Fast, affordable Internet access for all.
Good News for Electric Cooperatives as State Legislatures Correct Obstructive Laws
Legislative changes are helping electric cooperatives continue to expand high-quality Internet access in rural parts of America. At least three state governments have bills in the works that empower cooperatives to provide high-speed Internet service in their service territories.
Georgia, Maryland, Alabama
Georgia Governor Brian Kemp recently signed into law SB 2 and SB 17, which clarify that both electric and telephone cooperatives are able to provide broadband service. This change allows the electric cooperatives to use their easements which have been used for electric service to extend those easements so they also apply to equipment and lines needed in order to supply broadband service. Electric cooperatives have already been at work on providing Internet service in Georgia: Habersham Electric Cooperative operates Trailwave Network, and the Pineland Telephone and Jefferson Energy Cooperatives have partnered to bring Internet service to their communities.
In Maryland, Governor Larry Hogan has just approved SB 634 which similarly underscores how electric cooperatives can use their easements to provide broadband. Meanwhile in Alabama, HB 400 will codify in existing law that electric cooperatives have the ability to offer broadband service and that their easements are valid for that use. Alabama HB 400 has passed in the House and is now working its way through the Senate. Alabama cooperatives North Alabama Electric and Tom Bigbee Electric already provides high-speed Internet service in their service territories.
Cooperatives Bring New Tech to Rural Areas
The fact is, from electricity to Internet service, cooperatives have taken the lead in bringing new technology to rural areas. They have been building next-generation Fiber-to-the-Home (FTTH) networks in order to ensure that every farm, business, and household is connected within their service territories.
Both telephone and electric cooperatives have built FTTH, but electric cooperatives have hit a few bumps with the language of the easements and lack of clarity in state law. For instance, Lake Region Electric Cooperative in Oklahoma had to go door-to-door to ask people to update their easements to include broadband service. Having a law on the books stating that the easements can be used for both electricity and broadband saves cooperatives significant time and money better spent on deploying the next-generation network.
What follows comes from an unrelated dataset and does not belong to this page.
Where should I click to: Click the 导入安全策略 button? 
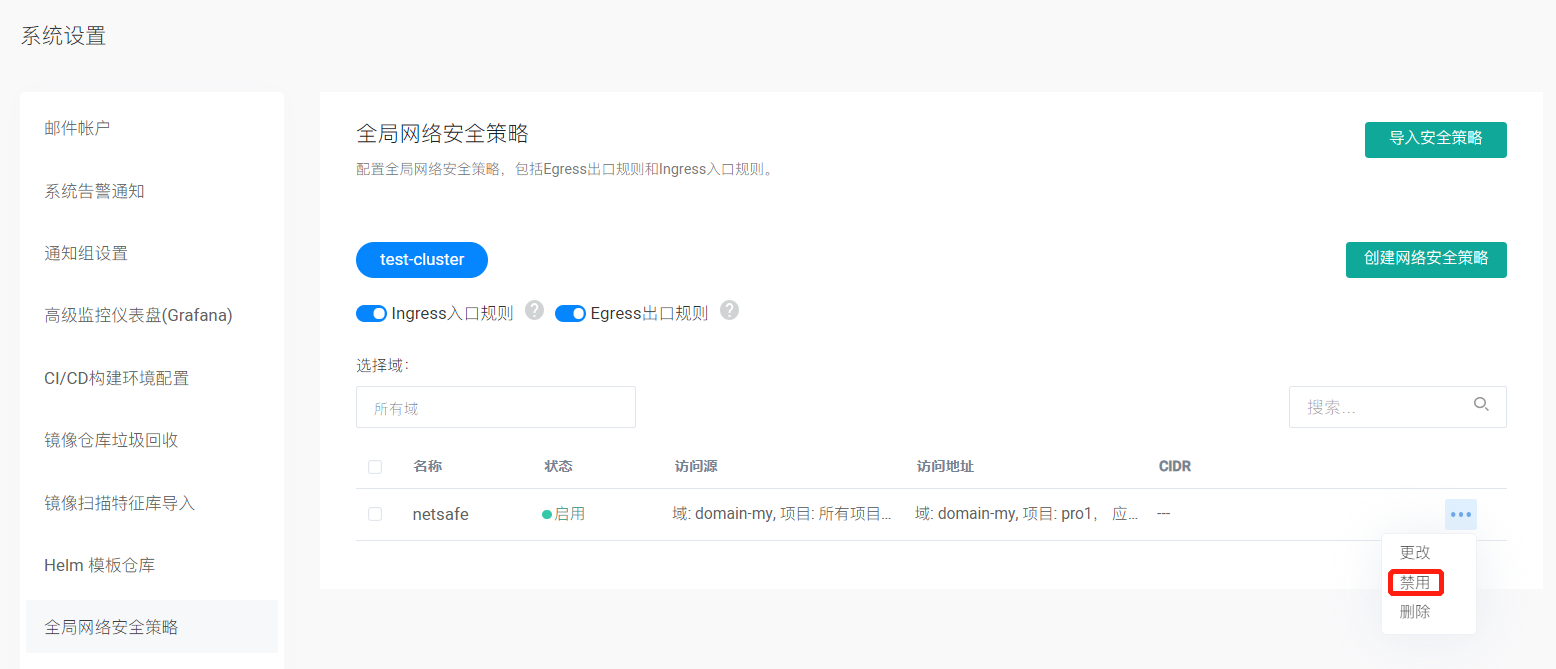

We first saw Indiana make the change in the law for electric cooperative easements in 2017. Since then, the law has been cited as one of the factors that helped encourage Orange County REMC to develop a FTTH network. Now that states are clarifying that electric co-ops have the legal freedom to offer broadband, people who suffer with poor Internet access in these states know that their cooperatives can move forward with projects to improve local connectivity.